*必須課題 A*: 記録の先頭から「pyautogui.click(x=696, y=777)」を含む行までを、両端を含めて改名した形で示す。「Screen dimensions」を「Screen size」に置き換え、ほかはそのまま残す。

*本文*:
=-=-=-=-=

やり方は、まず新しい枝を切って、ついている葉っぱを数枚だけ残して残りを取ります。このとき切る枝の長さは、短くて5cmほど、長くても10cm以内が理想です。
切った枝はいきなり土に挿すのではなく、水に挿します。1日ほど水に挿して十分に水分を吸収させたら、土へ挿します。土は清潔で水はけの良いものを使用しましょう。
挿し木用の土などが市販されているため、それらを利用すると簡単です。強い風が当たらない場所で、土を乾かさないように注意しながら水を与えれば、根が伸びてくれます。
クルメツツジの剪定時期と方法
クルメツツジの樹形をきれいに保つには、必要に応じた剪定が必要です。剪定を行わなくても元気に成長する場合がほとんどではありますが、適宜行うことで見た目をより美しく整えられます。
ここからはクルメツツジの剪定方法について解説します。
剪定の時期に気を付ける
クルメツツジは剪定しやすく、ある程度おおざっぱに切ってしまっても構いません。葉っぱも大きく刈って風通しを良くすると良いでしょう。
気をつけなければいけないのは、剪定を行う時期です。クルメツツジの花が咲き終わった直後に行うのが基本であることを覚えておきましょう。
そこから数ヶ月以上経過してしまうと、次の年に咲かせる花の準備を始めてしまうため、最悪の場合には開花を妨げてしまいます。
5月中に開花が終わった場合、遅くとも6月までには剪定を終わらせておくのがベストです。ただし軽い手入れレベルであればその時期以外に行っても問題ありません。
剪定方法
クルメツツジの剪定は、株を丸くしていくイメージで形を整えます。最初に完成形を頭で描いておくと失敗しにくくなります。道具は一般のハサミではなく剪定用のハサミを使いましょう。

=-=-=-=-=

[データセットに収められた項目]
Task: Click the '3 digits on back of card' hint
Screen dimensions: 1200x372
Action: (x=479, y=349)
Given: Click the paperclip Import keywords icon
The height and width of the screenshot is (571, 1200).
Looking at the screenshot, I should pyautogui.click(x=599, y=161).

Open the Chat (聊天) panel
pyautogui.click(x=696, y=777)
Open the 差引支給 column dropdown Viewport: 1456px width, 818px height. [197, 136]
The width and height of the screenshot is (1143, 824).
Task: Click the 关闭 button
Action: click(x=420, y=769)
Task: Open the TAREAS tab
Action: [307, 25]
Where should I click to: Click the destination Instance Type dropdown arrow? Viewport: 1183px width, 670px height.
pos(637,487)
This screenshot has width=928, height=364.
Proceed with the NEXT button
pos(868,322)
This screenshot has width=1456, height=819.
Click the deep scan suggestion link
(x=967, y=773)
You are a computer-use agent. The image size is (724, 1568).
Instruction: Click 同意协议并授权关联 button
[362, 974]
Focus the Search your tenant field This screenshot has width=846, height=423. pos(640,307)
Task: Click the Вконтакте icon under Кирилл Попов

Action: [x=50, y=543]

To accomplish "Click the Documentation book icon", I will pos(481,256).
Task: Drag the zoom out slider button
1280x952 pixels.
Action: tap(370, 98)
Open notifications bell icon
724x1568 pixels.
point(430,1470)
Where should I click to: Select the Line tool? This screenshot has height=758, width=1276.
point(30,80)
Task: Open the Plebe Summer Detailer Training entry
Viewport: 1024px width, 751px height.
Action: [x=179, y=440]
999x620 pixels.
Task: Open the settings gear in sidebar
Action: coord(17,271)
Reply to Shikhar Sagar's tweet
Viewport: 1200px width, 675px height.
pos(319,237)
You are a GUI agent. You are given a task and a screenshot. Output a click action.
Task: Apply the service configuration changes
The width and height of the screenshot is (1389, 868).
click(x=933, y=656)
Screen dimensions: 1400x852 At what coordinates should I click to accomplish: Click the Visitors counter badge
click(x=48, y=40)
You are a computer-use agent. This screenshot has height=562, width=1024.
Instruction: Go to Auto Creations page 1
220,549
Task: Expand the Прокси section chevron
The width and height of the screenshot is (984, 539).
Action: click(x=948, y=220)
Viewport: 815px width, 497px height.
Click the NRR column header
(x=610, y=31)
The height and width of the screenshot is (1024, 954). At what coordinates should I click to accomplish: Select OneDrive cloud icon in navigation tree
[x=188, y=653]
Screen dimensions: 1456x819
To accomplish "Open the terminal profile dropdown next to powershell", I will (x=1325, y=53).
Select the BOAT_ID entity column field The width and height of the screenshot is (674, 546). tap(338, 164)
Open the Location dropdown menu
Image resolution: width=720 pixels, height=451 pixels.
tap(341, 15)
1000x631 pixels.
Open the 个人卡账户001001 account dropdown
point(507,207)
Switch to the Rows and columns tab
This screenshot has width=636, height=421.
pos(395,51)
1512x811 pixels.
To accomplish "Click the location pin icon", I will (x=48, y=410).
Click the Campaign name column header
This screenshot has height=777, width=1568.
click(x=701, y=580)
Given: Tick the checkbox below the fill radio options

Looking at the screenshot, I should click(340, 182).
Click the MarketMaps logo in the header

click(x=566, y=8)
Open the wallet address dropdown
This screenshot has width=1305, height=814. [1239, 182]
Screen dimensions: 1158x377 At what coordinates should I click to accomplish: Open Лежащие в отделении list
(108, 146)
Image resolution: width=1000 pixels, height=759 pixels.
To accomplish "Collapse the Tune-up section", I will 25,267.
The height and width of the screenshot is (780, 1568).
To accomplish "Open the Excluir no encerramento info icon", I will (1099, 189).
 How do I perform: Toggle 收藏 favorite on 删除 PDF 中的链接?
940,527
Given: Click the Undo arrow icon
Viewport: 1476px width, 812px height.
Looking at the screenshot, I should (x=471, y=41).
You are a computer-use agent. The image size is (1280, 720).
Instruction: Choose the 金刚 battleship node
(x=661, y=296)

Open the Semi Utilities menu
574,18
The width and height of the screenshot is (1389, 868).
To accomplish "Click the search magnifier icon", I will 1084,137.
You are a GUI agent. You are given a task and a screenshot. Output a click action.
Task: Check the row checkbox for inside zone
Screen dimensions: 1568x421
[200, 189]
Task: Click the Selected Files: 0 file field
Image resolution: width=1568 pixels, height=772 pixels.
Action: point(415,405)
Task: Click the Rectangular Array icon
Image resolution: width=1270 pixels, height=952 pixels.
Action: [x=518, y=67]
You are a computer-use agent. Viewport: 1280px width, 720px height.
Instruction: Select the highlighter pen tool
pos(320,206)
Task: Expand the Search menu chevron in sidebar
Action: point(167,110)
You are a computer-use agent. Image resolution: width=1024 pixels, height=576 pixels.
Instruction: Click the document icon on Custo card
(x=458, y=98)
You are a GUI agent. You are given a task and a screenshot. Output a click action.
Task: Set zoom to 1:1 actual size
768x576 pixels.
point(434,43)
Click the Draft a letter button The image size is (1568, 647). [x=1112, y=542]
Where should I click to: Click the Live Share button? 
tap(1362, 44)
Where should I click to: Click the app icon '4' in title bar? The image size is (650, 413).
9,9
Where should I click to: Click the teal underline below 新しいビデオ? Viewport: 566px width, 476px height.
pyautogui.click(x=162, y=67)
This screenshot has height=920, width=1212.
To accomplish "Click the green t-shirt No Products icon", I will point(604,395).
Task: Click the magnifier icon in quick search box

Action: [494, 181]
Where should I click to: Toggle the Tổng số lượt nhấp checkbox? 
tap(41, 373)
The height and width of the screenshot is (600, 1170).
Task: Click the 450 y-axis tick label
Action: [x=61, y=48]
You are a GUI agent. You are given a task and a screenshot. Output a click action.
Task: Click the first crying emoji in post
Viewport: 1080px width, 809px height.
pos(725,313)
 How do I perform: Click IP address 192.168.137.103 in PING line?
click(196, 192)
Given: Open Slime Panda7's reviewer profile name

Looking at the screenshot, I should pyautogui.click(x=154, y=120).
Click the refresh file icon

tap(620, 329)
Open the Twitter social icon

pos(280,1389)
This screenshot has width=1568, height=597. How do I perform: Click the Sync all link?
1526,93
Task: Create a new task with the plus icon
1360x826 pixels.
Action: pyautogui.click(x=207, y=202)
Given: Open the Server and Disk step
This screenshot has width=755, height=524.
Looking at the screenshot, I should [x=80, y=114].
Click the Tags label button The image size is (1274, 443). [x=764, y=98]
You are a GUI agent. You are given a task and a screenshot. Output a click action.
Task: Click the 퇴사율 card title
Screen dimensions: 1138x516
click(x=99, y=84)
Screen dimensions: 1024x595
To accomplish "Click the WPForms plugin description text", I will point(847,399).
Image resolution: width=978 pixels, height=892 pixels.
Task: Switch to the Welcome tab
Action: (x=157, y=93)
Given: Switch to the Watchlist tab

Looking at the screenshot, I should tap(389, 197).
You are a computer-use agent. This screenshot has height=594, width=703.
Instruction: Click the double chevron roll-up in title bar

=-=-=-=-=

*必須課題 B*: クルメツツジの剪定についての本文を、最後の文の後から書き進める。

*結果 A*:
Task: Click the '3 digits on back of card' hint
Screen size: 1200x372
Action: (x=479, y=349)
Given: Click the paperclip Import keywords icon
The height and width of the screenshot is (571, 1200).
Looking at the screenshot, I should pyautogui.click(x=599, y=161).

Open the Chat (聊天) panel
pyautogui.click(x=696, y=777)

*結果 B*:
何から切れば良いか分からない場合は、まず枯れ枝や混み合って重なっている枝から切っていくと失敗せずに済みます。それでも怖いときは、少し切るごとに距離を取り、形をチェックしながら作業すると整いやすくなります。
全体的に剪定する際は、シルエットを一回り小さくするように、上下の枝をバランス良く切り取りましょう。ある程度強めに剪定してしまったという場合も、気にしすぎる必要はありません。切ったところから新しい芽が生え、花がつきやすくなるためです。
剪定を自分で行うのが不安な場合や、なかなか剪定の時間がとれない場合は、剪定の経験が豊富なプロに依頼するのがおすすめです。
クルメツツジにつきやすい害虫
クルメツツジを育てていると、害虫の問題に悩まされることもあるでしょう。どのような害虫がつきやすく、またそれらの害虫にはどんな特徴があるのかなどを説明します。
ベニモンアオリンガ
特に注意すべき害虫が、ベニモンアオリンガです。主な活動時期は春になってすぐの頃で、クルメツツジのつぼみを食べてしまいます。つぼみの内側へ入り込み、芽を食べることもあるようです。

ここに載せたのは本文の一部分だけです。